EXERCISE
Print out the full material below, exact in every line, with no images included.

· · ·

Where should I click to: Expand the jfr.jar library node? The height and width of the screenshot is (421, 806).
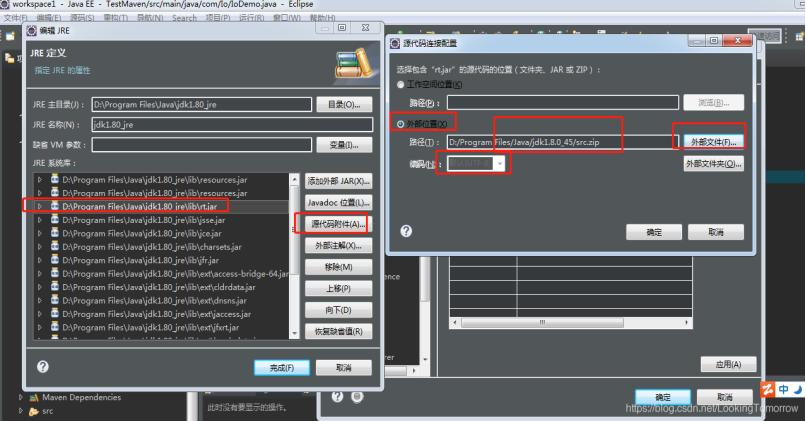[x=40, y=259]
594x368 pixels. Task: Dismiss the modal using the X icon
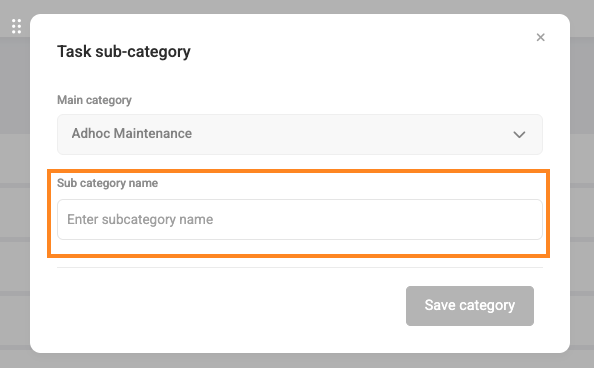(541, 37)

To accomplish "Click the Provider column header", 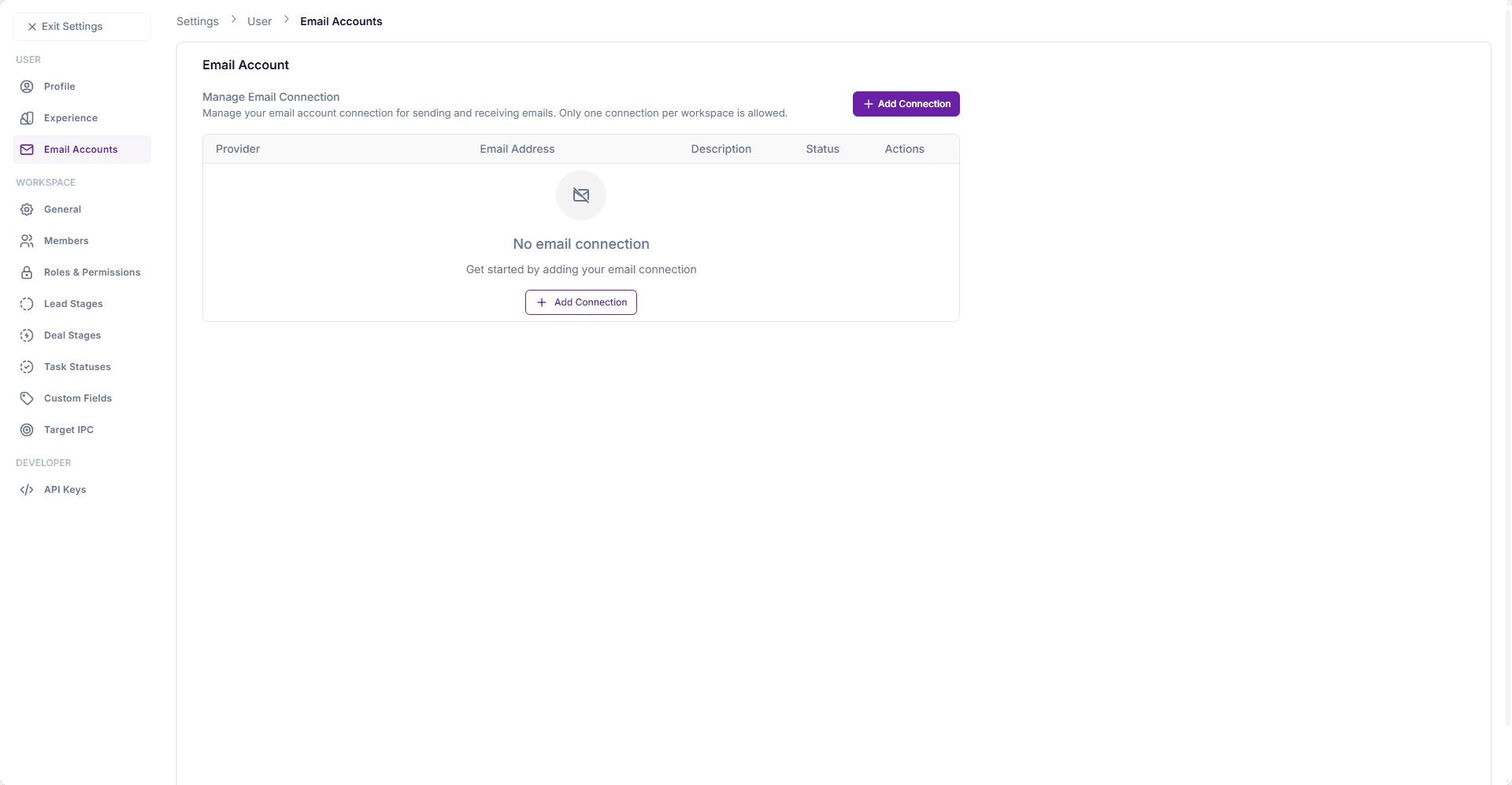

· · ·

EXERCISE OUTPUT
Where should I click to: Expand the jfr.jar library node? The height and width of the screenshot is (421, 806).
[x=40, y=259]
594x368 pixels. Task: Dismiss the modal using the X icon
(541, 37)

To accomplish "Click the Provider column header", 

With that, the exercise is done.